Bronn shrugged. “Maybe it seems like a waste.”

Brienne laughed. Sipped her ale. Despite her promise to just come out for one drink, somehow it had turned into four. “A waste of _what_?”

He turned to her, looking serious. Looking more serious than she had ever seen him. “A waste of _you_.”

Brienne laughed again. The ale made her feel a little giddy, she had to admit.

Bronn did not turn away. Did not stop looking at her.

She raised an eyebrow. “There’s nothing to waste. I promise.”

“Golden bollocks didn’t think so, did he?”

Brienne scoffed. “I don’t want to –”

“I know you don’t. I noticed that. Broke your heart, did he – running back here to get a face full of bricks with his sister?”

“Don’t.” She had to stop her hand from going for her sword. She had to grip the edge of the table.

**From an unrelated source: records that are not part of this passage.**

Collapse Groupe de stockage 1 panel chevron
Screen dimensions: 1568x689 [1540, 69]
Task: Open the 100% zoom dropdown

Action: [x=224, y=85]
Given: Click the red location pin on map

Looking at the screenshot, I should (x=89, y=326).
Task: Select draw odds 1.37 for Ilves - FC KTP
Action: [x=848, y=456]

“Mmm, I thought so. Well, you need to get over it.”

“What?”

“You need to get over it. He was a pretty bastard, I’ll give you that. But it was never going to end in a happy ever after – he was a fucked up sister-fucking cunt.”

“I –”

“He _was_. But look on the bright side, there’s not another man in this city, probably not in Westeros, who’s going to fuck off and leave you for his sister. So the way I reckon it, you’re pretty safe to open your legs again.”

Brienne gaped. She had no air in her lungs – her heart wasn’t beating.

Bronn raised his glass. “Tell me I’m wrong.”

Brienne burst out laughing. It was an ugly sound, near-hysterical, and it hurt her deep in her chest. “You want me to open my legs?”

“Why not? You like it, it feels good, doesn’t it? I think it might do you some good.”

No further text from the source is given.